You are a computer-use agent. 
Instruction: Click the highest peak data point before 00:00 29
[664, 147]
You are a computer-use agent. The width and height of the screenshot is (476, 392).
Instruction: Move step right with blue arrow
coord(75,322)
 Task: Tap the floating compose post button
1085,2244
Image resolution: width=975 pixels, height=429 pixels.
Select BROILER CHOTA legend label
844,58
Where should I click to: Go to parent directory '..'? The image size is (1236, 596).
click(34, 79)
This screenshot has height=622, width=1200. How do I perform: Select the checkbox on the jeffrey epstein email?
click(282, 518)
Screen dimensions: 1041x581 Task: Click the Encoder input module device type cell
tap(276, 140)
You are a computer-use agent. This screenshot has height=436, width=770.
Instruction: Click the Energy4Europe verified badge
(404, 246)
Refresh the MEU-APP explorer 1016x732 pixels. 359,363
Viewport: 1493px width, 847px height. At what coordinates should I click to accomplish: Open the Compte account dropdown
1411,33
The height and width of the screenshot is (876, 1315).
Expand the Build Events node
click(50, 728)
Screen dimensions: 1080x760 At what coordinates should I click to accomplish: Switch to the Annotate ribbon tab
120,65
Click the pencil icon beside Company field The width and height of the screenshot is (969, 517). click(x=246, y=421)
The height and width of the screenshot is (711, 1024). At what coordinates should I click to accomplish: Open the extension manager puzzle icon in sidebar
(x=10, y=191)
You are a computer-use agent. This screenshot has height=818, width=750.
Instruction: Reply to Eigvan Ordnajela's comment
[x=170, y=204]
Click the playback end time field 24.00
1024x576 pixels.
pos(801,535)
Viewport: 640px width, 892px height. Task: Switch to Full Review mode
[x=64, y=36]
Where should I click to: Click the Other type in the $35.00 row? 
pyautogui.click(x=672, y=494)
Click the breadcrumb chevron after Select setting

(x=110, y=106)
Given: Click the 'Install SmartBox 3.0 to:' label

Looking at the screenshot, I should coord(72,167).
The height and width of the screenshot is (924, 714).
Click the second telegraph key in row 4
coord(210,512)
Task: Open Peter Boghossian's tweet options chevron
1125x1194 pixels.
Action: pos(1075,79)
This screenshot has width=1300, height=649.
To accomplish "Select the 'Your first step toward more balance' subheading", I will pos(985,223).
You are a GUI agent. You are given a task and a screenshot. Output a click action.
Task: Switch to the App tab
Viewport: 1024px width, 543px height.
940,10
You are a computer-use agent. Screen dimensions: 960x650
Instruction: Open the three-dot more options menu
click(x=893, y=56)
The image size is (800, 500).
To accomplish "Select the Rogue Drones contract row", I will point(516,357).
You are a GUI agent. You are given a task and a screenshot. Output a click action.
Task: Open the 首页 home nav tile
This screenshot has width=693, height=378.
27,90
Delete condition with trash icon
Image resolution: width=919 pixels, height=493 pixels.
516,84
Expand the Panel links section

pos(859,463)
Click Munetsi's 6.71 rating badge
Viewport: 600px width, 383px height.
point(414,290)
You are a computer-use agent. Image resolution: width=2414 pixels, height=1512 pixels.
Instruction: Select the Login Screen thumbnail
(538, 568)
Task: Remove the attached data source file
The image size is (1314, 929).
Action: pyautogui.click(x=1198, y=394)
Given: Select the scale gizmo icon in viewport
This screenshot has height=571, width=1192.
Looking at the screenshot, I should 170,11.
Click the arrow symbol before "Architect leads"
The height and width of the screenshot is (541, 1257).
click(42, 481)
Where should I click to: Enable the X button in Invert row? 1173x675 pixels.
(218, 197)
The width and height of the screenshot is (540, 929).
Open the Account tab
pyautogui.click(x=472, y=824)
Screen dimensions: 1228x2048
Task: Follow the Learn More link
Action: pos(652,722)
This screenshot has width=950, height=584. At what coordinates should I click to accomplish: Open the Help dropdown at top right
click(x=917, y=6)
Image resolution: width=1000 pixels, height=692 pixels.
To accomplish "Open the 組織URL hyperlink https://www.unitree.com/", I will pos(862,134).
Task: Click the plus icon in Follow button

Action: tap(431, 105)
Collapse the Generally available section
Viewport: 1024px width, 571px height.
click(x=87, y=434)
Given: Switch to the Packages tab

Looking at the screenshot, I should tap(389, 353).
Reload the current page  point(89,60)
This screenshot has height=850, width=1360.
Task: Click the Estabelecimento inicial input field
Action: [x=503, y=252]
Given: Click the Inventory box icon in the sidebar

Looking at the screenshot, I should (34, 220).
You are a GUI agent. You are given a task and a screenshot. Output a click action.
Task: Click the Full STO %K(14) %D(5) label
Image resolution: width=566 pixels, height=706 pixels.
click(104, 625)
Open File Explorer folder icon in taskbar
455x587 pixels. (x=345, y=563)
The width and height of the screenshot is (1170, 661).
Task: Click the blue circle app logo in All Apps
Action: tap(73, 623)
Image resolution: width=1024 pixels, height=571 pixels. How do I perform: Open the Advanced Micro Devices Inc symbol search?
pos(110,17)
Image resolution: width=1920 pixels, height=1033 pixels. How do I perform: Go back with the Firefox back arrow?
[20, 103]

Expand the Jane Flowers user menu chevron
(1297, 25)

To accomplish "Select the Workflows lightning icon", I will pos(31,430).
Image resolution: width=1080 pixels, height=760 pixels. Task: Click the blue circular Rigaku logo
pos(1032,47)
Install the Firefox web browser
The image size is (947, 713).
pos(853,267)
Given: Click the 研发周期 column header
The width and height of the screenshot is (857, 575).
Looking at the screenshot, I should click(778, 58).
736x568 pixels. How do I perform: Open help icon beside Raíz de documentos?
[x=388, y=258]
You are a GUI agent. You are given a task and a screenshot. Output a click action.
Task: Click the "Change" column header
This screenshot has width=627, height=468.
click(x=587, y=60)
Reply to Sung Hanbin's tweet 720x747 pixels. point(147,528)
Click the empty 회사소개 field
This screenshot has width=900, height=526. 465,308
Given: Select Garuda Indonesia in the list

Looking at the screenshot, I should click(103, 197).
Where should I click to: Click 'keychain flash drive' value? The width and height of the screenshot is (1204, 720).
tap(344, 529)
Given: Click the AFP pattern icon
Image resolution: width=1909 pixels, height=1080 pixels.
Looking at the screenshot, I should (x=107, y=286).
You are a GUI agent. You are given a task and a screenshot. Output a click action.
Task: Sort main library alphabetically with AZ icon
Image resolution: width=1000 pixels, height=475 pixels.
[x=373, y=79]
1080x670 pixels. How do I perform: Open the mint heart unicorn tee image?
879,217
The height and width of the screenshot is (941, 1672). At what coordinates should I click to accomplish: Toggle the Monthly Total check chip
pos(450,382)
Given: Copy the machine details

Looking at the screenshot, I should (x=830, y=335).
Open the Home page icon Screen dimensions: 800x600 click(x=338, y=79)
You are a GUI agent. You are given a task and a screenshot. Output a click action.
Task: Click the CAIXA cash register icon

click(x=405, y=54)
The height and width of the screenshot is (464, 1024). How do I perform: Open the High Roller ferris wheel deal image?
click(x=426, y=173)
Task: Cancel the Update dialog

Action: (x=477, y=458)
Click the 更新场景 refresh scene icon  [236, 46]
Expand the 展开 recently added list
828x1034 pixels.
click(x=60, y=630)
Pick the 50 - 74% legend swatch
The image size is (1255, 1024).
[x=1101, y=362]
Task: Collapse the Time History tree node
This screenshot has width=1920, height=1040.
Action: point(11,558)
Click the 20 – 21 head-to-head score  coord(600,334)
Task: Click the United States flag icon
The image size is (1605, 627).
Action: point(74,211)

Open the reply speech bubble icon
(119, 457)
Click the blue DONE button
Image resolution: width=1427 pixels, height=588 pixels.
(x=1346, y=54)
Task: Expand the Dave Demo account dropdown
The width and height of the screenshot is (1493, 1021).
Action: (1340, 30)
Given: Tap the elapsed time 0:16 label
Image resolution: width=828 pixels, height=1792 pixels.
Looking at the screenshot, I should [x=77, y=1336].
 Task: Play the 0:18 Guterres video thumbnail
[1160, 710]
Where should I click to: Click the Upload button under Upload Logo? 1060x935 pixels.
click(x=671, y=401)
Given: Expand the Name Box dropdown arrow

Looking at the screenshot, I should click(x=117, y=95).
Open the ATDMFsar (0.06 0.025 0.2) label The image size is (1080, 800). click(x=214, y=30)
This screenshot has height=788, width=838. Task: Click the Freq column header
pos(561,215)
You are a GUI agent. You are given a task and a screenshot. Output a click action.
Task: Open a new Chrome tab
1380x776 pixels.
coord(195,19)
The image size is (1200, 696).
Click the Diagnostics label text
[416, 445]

※

WORK INSTRUCTION.
Give again, exactly as written, every line from the first one above through the line that has "Click the pencil" in it.

WRITTEN SOLUTION.
You are a computer-use agent. 
Instruction: Click the highest peak data point before 00:00 29
[664, 147]
You are a computer-use agent. The width and height of the screenshot is (476, 392).
Instruction: Move step right with blue arrow
coord(75,322)
 Task: Tap the floating compose post button
1085,2244
Image resolution: width=975 pixels, height=429 pixels.
Select BROILER CHOTA legend label
844,58
Where should I click to: Go to parent directory '..'? The image size is (1236, 596).
click(34, 79)
This screenshot has height=622, width=1200. How do I perform: Select the checkbox on the jeffrey epstein email?
click(282, 518)
Screen dimensions: 1041x581 Task: Click the Encoder input module device type cell
tap(276, 140)
You are a computer-use agent. This screenshot has height=436, width=770.
Instruction: Click the Energy4Europe verified badge
(404, 246)
Refresh the MEU-APP explorer 1016x732 pixels. 359,363
Viewport: 1493px width, 847px height. At what coordinates should I click to accomplish: Open the Compte account dropdown
1411,33
The height and width of the screenshot is (876, 1315).
Expand the Build Events node
click(50, 728)
Screen dimensions: 1080x760 At what coordinates should I click to accomplish: Switch to the Annotate ribbon tab
120,65
Click the pencil icon beside Company field The width and height of the screenshot is (969, 517). click(x=246, y=421)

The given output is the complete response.